Given data:

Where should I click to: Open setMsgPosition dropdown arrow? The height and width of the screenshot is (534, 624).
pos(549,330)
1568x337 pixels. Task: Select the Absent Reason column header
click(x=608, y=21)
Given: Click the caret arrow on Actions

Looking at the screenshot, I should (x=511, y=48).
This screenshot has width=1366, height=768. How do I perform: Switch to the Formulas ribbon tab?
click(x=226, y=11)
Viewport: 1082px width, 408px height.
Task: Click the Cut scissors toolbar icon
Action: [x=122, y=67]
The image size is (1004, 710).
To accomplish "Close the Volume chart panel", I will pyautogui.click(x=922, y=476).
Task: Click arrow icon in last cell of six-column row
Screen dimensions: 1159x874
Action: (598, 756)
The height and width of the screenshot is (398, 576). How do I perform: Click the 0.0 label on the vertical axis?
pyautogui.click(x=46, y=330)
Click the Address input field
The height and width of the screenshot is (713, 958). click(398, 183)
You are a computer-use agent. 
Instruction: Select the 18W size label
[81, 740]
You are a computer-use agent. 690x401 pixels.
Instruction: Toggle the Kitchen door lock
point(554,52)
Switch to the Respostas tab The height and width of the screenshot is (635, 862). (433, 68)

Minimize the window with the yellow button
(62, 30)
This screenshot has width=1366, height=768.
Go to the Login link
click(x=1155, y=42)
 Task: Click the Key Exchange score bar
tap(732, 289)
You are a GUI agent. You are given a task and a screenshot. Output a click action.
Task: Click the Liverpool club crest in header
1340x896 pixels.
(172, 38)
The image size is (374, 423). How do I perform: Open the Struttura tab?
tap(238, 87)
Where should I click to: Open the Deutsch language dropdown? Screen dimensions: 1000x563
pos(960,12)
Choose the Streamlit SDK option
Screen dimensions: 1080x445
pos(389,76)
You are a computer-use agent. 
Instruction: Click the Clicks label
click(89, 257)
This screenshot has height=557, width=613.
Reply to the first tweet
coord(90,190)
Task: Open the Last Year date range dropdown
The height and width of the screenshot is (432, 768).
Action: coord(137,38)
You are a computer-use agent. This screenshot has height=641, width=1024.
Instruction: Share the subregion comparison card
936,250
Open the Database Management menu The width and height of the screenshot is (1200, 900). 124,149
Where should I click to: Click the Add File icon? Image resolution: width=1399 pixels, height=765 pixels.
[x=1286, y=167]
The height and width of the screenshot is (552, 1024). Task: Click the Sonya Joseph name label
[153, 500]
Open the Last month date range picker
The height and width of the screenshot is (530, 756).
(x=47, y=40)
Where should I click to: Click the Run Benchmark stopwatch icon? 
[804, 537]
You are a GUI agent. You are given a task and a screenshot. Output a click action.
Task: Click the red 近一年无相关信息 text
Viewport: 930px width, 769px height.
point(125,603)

Your task:
An exact restatement of all the entries above is needed.

Output:
Where should I click to: Open setMsgPosition dropdown arrow? The height and width of the screenshot is (534, 624).
pos(549,330)
1568x337 pixels. Task: Select the Absent Reason column header
click(x=608, y=21)
Given: Click the caret arrow on Actions

Looking at the screenshot, I should (x=511, y=48).
This screenshot has width=1366, height=768. How do I perform: Switch to the Formulas ribbon tab?
click(x=226, y=11)
Viewport: 1082px width, 408px height.
Task: Click the Cut scissors toolbar icon
Action: [x=122, y=67]
The image size is (1004, 710).
To accomplish "Close the Volume chart panel", I will pyautogui.click(x=922, y=476).
Task: Click arrow icon in last cell of six-column row
Screen dimensions: 1159x874
Action: (598, 756)
The height and width of the screenshot is (398, 576). How do I perform: Click the 0.0 label on the vertical axis?
pyautogui.click(x=46, y=330)
Click the Address input field
The height and width of the screenshot is (713, 958). click(398, 183)
You are a computer-use agent. 
Instruction: Select the 18W size label
[81, 740]
You are a computer-use agent. 690x401 pixels.
Instruction: Toggle the Kitchen door lock
point(554,52)
Switch to the Respostas tab The height and width of the screenshot is (635, 862). (433, 68)

Minimize the window with the yellow button
(62, 30)
This screenshot has width=1366, height=768.
Go to the Login link
click(x=1155, y=42)
 Task: Click the Key Exchange score bar
tap(732, 289)
You are a GUI agent. You are given a task and a screenshot. Output a click action.
Task: Click the Liverpool club crest in header
1340x896 pixels.
(172, 38)
The image size is (374, 423). How do I perform: Open the Struttura tab?
tap(238, 87)
Where should I click to: Open the Deutsch language dropdown? Screen dimensions: 1000x563
pos(960,12)
Choose the Streamlit SDK option
Screen dimensions: 1080x445
pos(389,76)
You are a computer-use agent. 
Instruction: Click the Clicks label
click(89, 257)
This screenshot has height=557, width=613.
Reply to the first tweet
coord(90,190)
Task: Open the Last Year date range dropdown
The height and width of the screenshot is (432, 768).
Action: coord(137,38)
You are a computer-use agent. This screenshot has height=641, width=1024.
Instruction: Share the subregion comparison card
936,250
Open the Database Management menu The width and height of the screenshot is (1200, 900). 124,149
Where should I click to: Click the Add File icon? Image resolution: width=1399 pixels, height=765 pixels.
[x=1286, y=167]
The height and width of the screenshot is (552, 1024). Task: Click the Sonya Joseph name label
[153, 500]
Open the Last month date range picker
The height and width of the screenshot is (530, 756).
(x=47, y=40)
Where should I click to: Click the Run Benchmark stopwatch icon? 
[804, 537]
You are a GUI agent. You are given a task and a screenshot. Output a click action.
Task: Click the red 近一年无相关信息 text
Viewport: 930px width, 769px height.
point(125,603)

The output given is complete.